2016 saw many changes in science fiction publishing in China. New companies emerged, operating on a level that is not just about books and magazines, but also media formats like VR and film. Beijing, Shanghai and Haikou hosted academic conferences specializing in science fiction studies. Various SF writing contests were held as the organizers sought new talented writers. A chain of restructuring activities has been set in motion by capitals and politics. For example, stage drama for The Three-Body Problem was performed across the nation and the release date of the movie adaption for the same title was scheduled in 2017.
Storycom, a company in collaboration with Clarkesworld Magazine to publish Chinese SF stories, has kick-started 15 SF projects in China, ranging from movies to TV dramas to electronic games. Sooner or later, all these thriving activities will seek a way to break out the language barrier, as Storycom has already done for the Chinese stories published on Clarkesworld Magazine, by popular authors such as Xia Jia, Hao Jingfang, Chen Qiufan, etc. Meanwhile, readers in the English-speaking countries have already begun to embrace the SF&F from other parts of the world.

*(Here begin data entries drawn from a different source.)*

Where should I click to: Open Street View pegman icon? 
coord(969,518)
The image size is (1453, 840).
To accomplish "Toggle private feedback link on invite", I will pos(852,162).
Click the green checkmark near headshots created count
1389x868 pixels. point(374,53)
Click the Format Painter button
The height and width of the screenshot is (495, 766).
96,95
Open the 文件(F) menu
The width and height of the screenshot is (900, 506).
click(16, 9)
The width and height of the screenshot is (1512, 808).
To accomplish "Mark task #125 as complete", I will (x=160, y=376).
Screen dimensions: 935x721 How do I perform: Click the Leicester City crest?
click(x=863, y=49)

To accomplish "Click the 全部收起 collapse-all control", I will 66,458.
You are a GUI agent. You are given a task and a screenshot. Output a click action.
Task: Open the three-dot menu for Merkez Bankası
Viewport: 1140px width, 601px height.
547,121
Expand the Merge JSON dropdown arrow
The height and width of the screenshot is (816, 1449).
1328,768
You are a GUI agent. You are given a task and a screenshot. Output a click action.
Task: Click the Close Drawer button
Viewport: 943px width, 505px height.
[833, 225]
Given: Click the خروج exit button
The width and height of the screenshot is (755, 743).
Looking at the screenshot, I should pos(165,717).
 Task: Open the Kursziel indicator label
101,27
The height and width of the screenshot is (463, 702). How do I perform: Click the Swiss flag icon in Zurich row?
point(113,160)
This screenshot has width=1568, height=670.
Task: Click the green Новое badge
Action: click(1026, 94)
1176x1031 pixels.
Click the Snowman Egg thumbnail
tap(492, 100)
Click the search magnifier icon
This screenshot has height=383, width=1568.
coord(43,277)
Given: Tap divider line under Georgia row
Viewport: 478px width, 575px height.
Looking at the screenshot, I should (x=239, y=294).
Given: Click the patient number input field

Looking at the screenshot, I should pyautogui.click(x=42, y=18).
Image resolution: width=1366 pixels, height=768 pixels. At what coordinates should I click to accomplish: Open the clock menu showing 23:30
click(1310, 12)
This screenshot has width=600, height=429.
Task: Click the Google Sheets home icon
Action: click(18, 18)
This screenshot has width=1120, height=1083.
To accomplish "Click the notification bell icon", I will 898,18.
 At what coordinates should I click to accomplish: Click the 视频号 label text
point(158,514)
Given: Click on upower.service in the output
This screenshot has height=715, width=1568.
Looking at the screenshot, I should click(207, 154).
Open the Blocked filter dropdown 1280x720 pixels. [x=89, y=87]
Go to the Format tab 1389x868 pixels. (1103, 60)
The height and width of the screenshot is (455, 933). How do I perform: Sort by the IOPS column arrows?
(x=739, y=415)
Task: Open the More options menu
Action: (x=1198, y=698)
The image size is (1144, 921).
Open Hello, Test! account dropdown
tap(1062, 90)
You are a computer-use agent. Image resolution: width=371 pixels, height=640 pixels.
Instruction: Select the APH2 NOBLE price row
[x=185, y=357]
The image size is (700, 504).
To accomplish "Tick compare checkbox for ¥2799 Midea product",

Hugo Award presented three translated stories in the last two years: The Three Body Problem by Cixin Liu, The Day the World Turned Upside Down by Thomas Olde Heuvelt, and Folding Beijing by Jingfang Hao. It was not a usual phenomenon in the past, and if this trend continues—very likely, it will continue—translators familiar with speculative fictions will be in even higher demand. When that day comes, I hope there will be more people join the relatively quiet group (well, if they are loud, they are loud for other reasons) who call themselves literary translators. After all, the market of speculative fiction is like an evolving beast, and we need some tether to hold it together in this age of diversity.